■ **Assignment**: Search the records for "will". Copy every line where it appears.

Top of Supplied material

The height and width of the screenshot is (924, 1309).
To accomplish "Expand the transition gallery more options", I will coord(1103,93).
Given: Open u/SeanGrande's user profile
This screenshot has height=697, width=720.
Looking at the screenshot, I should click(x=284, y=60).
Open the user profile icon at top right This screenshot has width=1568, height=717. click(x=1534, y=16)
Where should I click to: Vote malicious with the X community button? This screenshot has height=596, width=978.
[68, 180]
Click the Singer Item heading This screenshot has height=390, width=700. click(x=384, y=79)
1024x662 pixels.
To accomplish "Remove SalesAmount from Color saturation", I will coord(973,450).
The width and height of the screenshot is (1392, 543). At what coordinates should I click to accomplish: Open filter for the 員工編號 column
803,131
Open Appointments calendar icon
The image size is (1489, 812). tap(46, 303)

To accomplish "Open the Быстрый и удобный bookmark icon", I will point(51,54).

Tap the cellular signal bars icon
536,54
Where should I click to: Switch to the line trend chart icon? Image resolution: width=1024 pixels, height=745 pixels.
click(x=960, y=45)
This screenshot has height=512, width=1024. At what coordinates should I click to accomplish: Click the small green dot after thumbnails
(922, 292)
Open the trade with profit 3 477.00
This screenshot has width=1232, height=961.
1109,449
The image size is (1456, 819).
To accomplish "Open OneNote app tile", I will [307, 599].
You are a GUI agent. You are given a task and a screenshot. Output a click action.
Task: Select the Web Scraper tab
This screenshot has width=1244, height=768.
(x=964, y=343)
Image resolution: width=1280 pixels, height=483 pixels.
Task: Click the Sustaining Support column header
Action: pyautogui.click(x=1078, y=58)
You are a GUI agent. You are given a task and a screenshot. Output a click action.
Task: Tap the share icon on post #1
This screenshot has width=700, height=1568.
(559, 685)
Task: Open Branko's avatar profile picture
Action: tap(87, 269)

Bottom of Supplied material

■ **Result**:
To accomplish "Expand the transition gallery more options", I will coord(1103,93).
To accomplish "Remove SalesAmount from Color saturation", I will coord(973,450).
To accomplish "Open the Быстрый и удобный bookmark icon", I will point(51,54).
To accomplish "Open OneNote app tile", I will [307, 599].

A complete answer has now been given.